Residents’ consent is mandatory to modify building plans, says the Allahabad High Court in a landmark judgment that irons out the creases in the UP Apartment Act.

realestate Updated: Dec 05, 2013 15:49 IST

The recent Allahabad High Court ruling on the Uttar Pradesh Apartment (Promotion of Construction, Ownership, and Maintenance) Act, 2010, has made Abhinav Jain a happy man. Peeved at the delay in delivery of his sixth floor apartment in a group housing project, Meadows Vista, in Raj Nagar Extension, Ghaziabad, Jain had carried out his own investigations to discover that the builder had made amendments in the original building plans. Outraged by the fact that he was not getting what he had been promised by the builder, Jain filed a plea with the HC, seeking more clarity on the Apartment Act.

Jain had bought his apartment in 2007. Though delivery was promised on April 2010, the developer, Value Infracom India P Ltd, had applied for amendments in the building plans of 2007 approved by GDA in 2010.

“The amended plan was approved by the GDA after the UP Apartment Act came into force. It’s important to note that the Act prohibits amendments in original building plans after the original plans have been released and construction permissions have been granted,” says Jain.

● ● ● ● ● ● ●

- _Written instruction 1_
Convert the entries, starting with their first line and going on through the line with "(1006, 786)", into a Markdown table with the columns Row and Entry line, leaving out any blank lines.

● ● ● ● ● ● ●

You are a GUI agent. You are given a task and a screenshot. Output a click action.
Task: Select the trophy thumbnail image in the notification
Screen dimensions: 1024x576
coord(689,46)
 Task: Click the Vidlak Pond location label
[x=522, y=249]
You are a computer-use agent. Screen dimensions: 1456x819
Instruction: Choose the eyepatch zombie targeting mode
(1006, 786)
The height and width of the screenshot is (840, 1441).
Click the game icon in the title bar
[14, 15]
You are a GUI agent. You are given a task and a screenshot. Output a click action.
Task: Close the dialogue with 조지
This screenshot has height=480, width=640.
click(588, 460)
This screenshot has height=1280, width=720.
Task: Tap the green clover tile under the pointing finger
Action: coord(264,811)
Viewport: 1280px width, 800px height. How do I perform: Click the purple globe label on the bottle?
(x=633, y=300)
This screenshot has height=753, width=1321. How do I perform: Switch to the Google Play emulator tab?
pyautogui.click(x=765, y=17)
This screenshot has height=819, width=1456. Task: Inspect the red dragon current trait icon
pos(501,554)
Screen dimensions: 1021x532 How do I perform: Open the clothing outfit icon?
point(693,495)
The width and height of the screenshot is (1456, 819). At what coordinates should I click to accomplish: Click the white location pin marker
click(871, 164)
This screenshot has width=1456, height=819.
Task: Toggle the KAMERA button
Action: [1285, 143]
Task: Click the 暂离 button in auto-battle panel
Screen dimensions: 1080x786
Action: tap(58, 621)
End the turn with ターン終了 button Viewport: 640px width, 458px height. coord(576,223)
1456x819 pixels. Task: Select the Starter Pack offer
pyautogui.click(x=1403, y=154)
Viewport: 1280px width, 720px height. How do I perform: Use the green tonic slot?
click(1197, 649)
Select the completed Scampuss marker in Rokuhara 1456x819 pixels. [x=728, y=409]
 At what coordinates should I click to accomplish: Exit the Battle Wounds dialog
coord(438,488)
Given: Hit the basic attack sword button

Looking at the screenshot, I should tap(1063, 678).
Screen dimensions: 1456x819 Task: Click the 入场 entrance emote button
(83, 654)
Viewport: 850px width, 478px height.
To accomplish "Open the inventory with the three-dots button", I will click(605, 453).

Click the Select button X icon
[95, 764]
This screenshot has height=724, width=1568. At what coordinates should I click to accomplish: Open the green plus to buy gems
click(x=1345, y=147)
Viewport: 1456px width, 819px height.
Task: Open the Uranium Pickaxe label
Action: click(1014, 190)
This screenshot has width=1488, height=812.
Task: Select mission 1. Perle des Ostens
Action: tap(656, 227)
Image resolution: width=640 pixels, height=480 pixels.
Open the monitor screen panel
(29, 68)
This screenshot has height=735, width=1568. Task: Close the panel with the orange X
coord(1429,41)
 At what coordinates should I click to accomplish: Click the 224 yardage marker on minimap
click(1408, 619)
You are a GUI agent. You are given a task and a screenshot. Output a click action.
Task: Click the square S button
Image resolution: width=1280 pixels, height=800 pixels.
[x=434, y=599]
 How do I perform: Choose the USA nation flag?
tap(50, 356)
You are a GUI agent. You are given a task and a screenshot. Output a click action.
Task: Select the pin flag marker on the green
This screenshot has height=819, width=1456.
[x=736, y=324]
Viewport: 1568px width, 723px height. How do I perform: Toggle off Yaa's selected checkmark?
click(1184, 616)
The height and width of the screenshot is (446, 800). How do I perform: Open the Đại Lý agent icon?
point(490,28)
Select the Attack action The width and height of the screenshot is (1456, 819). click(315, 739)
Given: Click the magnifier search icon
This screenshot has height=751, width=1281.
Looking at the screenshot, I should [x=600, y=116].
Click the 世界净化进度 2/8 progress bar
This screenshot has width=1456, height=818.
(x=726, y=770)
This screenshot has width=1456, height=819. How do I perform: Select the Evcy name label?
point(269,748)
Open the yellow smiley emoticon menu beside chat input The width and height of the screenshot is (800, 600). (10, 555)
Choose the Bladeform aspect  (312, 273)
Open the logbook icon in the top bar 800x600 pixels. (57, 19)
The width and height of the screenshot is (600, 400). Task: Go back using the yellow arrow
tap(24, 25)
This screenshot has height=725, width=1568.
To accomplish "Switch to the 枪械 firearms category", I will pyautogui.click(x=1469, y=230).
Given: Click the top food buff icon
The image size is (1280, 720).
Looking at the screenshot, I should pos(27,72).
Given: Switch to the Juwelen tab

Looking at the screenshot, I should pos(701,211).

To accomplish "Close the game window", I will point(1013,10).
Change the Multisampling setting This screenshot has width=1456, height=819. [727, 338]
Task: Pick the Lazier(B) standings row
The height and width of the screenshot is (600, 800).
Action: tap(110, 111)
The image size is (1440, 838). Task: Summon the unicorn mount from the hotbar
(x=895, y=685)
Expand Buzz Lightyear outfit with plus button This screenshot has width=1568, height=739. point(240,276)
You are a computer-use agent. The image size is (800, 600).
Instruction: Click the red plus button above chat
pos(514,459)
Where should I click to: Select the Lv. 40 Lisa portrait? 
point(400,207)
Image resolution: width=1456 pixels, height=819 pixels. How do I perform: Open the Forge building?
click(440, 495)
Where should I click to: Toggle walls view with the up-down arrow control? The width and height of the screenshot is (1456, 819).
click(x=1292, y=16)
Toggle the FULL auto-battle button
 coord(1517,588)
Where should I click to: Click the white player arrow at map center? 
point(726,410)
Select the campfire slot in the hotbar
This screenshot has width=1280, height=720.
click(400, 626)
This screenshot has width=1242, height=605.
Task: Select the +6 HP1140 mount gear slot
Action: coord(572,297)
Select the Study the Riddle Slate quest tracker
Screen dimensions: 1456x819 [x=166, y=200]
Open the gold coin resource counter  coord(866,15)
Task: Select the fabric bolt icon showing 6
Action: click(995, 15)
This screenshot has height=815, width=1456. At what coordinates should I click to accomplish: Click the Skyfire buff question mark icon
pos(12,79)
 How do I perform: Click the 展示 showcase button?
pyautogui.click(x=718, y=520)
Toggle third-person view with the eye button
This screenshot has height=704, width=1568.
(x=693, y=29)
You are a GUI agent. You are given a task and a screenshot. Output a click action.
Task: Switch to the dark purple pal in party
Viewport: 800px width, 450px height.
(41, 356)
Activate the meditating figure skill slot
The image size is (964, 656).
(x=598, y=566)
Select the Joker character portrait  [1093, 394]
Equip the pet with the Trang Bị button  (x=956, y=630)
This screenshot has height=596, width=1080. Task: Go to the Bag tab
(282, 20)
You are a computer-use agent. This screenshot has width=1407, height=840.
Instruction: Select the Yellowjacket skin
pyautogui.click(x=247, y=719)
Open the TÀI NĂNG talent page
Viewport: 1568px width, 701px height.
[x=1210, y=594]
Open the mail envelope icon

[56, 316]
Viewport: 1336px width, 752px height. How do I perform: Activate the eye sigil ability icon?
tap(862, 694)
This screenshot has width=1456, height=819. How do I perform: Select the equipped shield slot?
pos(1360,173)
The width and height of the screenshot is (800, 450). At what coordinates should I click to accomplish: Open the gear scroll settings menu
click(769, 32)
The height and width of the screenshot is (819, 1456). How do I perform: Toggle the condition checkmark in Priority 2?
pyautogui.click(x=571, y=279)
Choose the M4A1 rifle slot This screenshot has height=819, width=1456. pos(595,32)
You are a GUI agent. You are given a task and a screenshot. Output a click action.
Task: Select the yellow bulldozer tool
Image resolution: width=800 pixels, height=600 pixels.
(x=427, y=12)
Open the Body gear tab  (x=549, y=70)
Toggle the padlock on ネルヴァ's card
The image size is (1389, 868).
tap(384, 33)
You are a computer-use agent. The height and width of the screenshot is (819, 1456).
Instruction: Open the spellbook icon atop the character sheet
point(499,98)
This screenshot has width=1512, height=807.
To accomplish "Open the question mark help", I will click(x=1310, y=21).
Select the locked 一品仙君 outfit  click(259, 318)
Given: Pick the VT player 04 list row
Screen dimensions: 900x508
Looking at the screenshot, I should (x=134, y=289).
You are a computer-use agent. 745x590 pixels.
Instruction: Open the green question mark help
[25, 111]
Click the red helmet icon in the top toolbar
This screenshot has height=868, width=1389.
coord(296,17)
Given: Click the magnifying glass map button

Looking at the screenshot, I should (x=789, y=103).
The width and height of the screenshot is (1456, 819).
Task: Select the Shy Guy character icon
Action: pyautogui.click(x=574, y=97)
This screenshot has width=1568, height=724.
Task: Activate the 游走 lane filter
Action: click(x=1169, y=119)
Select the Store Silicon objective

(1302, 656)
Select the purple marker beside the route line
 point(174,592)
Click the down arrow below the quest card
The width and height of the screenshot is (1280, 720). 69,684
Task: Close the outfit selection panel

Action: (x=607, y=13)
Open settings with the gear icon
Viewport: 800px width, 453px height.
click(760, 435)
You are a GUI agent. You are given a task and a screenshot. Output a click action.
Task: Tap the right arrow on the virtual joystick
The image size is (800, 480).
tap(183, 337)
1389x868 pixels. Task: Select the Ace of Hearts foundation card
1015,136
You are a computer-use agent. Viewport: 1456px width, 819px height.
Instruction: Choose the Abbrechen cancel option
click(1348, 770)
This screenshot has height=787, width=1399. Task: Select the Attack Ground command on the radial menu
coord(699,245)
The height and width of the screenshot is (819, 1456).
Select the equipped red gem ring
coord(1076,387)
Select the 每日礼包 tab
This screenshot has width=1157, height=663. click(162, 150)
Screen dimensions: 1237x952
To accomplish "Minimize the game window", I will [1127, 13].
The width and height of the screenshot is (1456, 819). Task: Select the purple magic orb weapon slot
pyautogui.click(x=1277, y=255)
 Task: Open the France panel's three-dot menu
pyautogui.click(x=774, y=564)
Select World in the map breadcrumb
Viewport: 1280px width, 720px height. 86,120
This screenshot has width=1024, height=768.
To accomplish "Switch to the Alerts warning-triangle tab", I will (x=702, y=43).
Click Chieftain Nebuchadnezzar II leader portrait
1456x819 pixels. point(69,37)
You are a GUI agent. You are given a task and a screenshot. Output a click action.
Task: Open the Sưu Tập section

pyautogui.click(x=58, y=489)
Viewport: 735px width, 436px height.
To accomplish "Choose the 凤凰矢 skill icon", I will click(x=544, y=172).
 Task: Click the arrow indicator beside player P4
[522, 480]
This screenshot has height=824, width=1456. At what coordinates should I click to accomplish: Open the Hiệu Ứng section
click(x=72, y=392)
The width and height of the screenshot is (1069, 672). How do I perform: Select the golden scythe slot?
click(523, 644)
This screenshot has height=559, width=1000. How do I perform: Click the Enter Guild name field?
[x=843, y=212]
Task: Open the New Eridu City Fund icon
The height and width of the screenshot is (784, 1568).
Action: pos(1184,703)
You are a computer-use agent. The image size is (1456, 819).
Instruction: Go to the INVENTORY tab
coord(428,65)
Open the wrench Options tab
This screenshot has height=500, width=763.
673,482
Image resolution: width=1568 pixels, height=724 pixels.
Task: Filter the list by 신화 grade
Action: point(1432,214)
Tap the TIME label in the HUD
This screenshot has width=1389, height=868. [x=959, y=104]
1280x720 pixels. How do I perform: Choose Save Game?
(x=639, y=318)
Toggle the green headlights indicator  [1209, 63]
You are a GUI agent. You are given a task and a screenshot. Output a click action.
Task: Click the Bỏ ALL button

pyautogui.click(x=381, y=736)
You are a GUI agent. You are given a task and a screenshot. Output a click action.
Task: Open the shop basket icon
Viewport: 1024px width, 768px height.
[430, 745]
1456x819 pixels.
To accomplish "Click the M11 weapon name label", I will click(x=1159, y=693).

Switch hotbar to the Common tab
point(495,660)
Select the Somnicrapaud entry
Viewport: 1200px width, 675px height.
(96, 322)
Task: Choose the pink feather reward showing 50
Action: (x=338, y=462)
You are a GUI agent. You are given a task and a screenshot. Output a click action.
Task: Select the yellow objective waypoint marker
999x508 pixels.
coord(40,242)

● ● ● ● ● ● ●

- _Written instruction 2_
Answer these about the passage on the Apartment Act ruling:
(a) In what year did Jain buy his apartment?
(b) What is the name of the group housing project where the apartment is located?
(c) Which developer applied for amendments to the building plans?

- _Expected output 1_
| Row | Entry line |
|---|---|
| 1 | You are a GUI agent. You are given a task and a screenshot. Output a click action. |
| 2 | Task: Select the trophy thumbnail image in the notification |
| 3 | Screen dimensions: 1024x576 |
| 4 | coord(689,46) |
| 5 |  Task: Click the Vidlak Pond location label |
| 6 | [x=522, y=249] |
| 7 | You are a computer-use agent. Screen dimensions: 1456x819 |
| 8 | Instruction: Choose the eyepatch zombie targeting mode |
| 9 | (1006, 786) |

- _Expected output 2_
(a) 2007
(b) Meadows Vista
(c) Value Infracom India P Ltd